Age-based preventive targeting of food assistance and behaviour change and communication for reduction of childhood undernutrition in Haiti: a cluster randomised trial

Lancet. 2008 Feb 16;371(9612):588-95. doi: 10.1016/S0140-6736(08)60271-8.

Abstract

Background: Food-assisted maternal and child health and nutrition programmes usually target underweight children younger than 5 years of age. Previous evidence suggests that targeting nutrition interventions earlier in life, before children become undernourished, might be more effective for reduction of childhood undernutrition.

Methods: We used a cluster randomised trial to compare two World Vision programmes for maternal and child health and nutrition, which included a behaviour change and communication component: a preventive model, targeting all children aged 6-23 months; and a recuperative model, targeting underweight (weight-for-age Z score <-2) children aged 6-60 months. Both models also targeted pregnant and lactating women. Clusters of communities (n=20) were paired on access to services and other factors and were randomly assigned to each model. Using two cross-sectional surveys (at baseline and 3 years later), we tested differences in undernutrition in children aged 12-41 months (roughly 1500 children per survey). Analyses were by intention to treat, both by pair-wise community-level comparisons and by child-level analyses adjusting for the clustering effect and child age and sex. This study is registered with ClinicalTrials.gov, number NCT00210418.

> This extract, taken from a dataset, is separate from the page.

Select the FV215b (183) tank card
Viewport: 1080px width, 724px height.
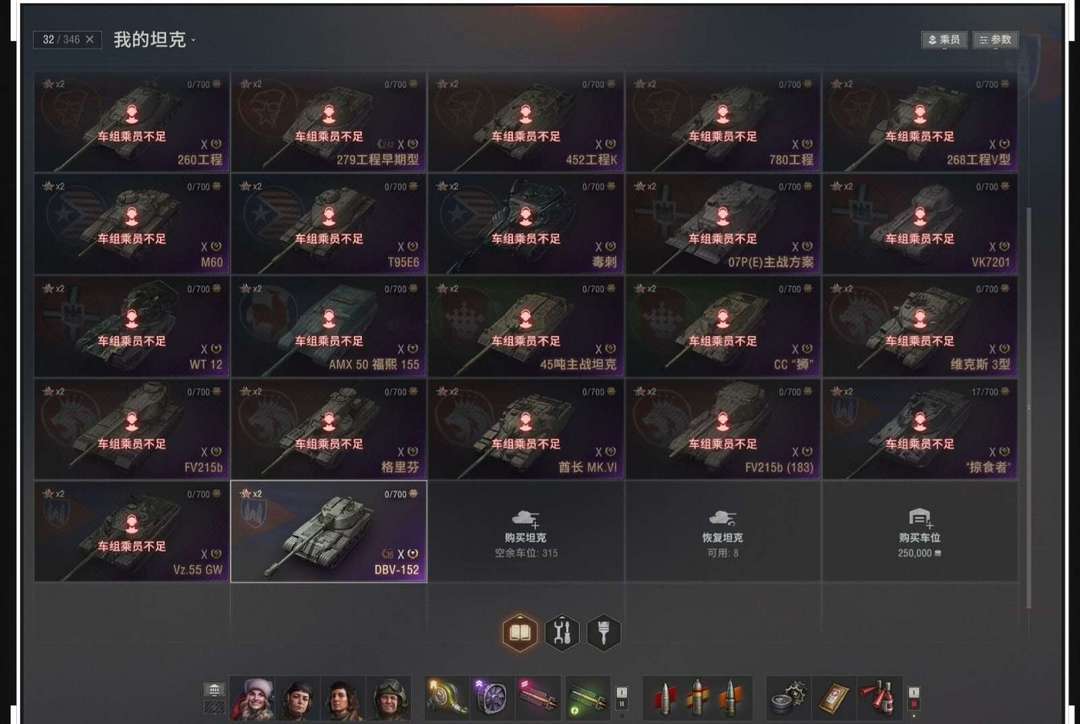pos(723,429)
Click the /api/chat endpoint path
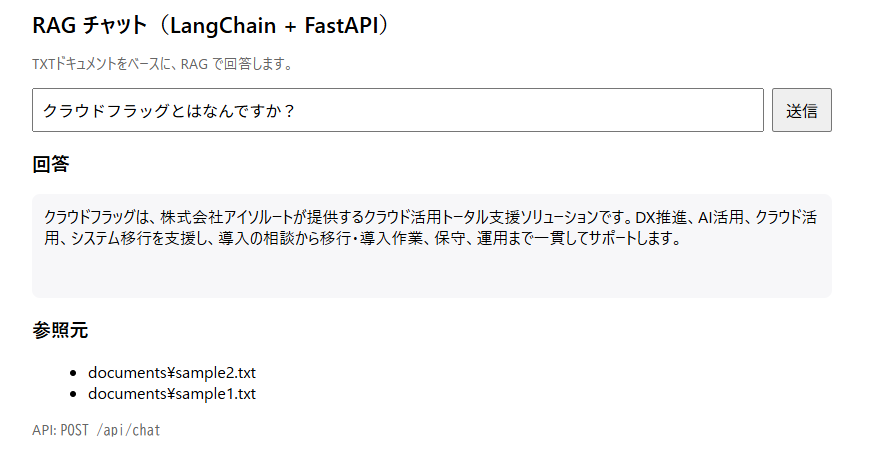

Findings: There were no differences between programme groups at baseline. At follow-up, stunting, underweight, and wasting (using WHO 2006 reference data) were 4-6 percentage points lower in preventive than in recuperative communities; and mean anthropometric indicators were higher by +0.14 Z scores (height for age; p=0.07), and +0.24 Z scores (weight for age and weight for height; p<0.0001). The effect was greater in children exposed to the preventive programme for the full span between 6 and 23 months of age than in children exposed for shorter durations during this period. The quality of implementation did not differ between the two programmes; nor did use of services for maternal and child health and nutrition.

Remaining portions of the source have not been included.